With the latest hack of personal information from one of the big three credit bureaus, the topic of freezing your credit report to prevent identity theft is back in the news.
Having a credit freeze on while getting a mortgage loan can cause huge headaches.
A credit report freeze, does exactly as the name implies. It freezes your credit report so that no one can access or view the file until you unfreeze, or temporarily lift the freeze on your credit report. A credit report freeze prevents many types of fraud, especially the opening of new accounts in your name, but DOES NOT prevent the most common fraud, which is stolen credit card numbers.
Personally, I think credit freezes are awesome. The credit bureau’s make them more difficult than realistically needed to both freeze and unfreeze your account, taking up to three days to lift a freeze, and charging money for the service. That is why is hasn’t caught on with the basic public.
Why do they make it hard to freeze / unfreeze?
Simple. Follow the money.
Discover Card has for some time, and other credit cards are catching on with apps for smartphones, where their clients can instantly turn on and off their credit card, effectively preventing anyone from charging on the card. The credit bureaus could do the same for your entire credit report, but choose not to.
The main reason is money. For example, all those pre-approved offers you get in the mail? The creditor paid for those reports. If everyone has a frozen credit score, this limits the credit bureaus income and ability to sell those pre-approved reports.
Mortgage Loans and Credit Freezes.
When applying for new credit, and in this case, specifically a mortgage loan, your lender will see nothing, and get no scores if your account is frozen. Of course you will need to lift the freeze, as your mortgage lender will need to review your full credit report.
Where the problem come in for mortgage lending, is your lender actually needs to potentially have access to your credit report during the entire loan process, not just the first day when your Loan Officer pulls your initial credit report.
In order to be able to provide them a mortgage loan they must unfreeze their credit, ideally until closing. If they do not want to leave the freeze off that long, they will need to unfreeze it any time we need anything related to credit; first pull, re-scores, supplement reports, re-issue reports, and finally a credit report lenders look at just prior to closing to see if you’ve applied for any new credit.
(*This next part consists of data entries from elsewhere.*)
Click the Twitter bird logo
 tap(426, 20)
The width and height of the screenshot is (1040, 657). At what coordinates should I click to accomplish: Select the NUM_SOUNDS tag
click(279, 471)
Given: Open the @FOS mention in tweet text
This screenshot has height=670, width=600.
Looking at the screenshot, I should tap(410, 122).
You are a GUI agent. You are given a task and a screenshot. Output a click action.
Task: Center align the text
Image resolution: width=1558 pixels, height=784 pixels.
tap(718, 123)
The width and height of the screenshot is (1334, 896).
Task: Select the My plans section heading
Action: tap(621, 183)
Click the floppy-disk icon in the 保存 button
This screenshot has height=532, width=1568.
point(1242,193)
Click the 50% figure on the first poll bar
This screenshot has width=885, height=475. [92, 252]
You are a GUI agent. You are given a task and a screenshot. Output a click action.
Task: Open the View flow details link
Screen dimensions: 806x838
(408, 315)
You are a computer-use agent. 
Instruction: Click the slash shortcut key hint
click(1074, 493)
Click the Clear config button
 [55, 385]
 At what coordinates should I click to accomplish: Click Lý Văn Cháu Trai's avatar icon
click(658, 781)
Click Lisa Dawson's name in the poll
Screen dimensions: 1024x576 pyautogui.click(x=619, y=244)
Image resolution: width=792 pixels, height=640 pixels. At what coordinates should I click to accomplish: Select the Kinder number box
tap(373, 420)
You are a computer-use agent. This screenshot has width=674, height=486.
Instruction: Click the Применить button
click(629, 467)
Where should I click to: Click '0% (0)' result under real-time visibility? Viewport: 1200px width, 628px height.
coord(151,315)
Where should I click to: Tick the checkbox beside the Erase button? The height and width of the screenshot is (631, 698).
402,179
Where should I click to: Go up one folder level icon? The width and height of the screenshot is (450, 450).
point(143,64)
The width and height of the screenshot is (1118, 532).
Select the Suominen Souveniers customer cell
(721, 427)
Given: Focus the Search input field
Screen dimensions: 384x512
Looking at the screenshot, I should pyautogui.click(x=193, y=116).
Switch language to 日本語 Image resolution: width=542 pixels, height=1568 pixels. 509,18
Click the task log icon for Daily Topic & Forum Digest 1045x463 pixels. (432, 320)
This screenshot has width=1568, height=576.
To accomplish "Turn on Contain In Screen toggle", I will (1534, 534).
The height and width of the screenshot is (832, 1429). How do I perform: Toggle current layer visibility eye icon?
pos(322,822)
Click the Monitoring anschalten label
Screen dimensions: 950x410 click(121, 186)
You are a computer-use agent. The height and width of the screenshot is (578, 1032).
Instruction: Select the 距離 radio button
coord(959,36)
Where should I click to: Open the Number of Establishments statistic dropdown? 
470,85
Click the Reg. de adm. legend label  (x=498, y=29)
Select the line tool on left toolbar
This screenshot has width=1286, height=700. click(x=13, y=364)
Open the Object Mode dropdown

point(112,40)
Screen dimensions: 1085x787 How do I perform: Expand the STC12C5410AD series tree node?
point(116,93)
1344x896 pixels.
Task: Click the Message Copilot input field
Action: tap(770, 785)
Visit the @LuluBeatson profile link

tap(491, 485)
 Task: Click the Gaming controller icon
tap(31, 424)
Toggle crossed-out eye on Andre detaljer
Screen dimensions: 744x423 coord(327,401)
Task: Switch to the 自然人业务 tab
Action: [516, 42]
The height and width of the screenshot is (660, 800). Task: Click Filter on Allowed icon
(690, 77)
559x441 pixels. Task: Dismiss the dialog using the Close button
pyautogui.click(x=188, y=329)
The last report, known as an LQI report, is especially problematic. Your mortgage lender will pull this report generally within about the last five days prior to closing. If your report is frozen, we have to stop and call you to get it lifted. It may take up to three days to unfreeze your report, potentially delaying your closing.
Therefore, mortgage lenders will ask all clients, if they have a freeze on their credit prior, to unfreeze their credit report until the day of the home loan closing.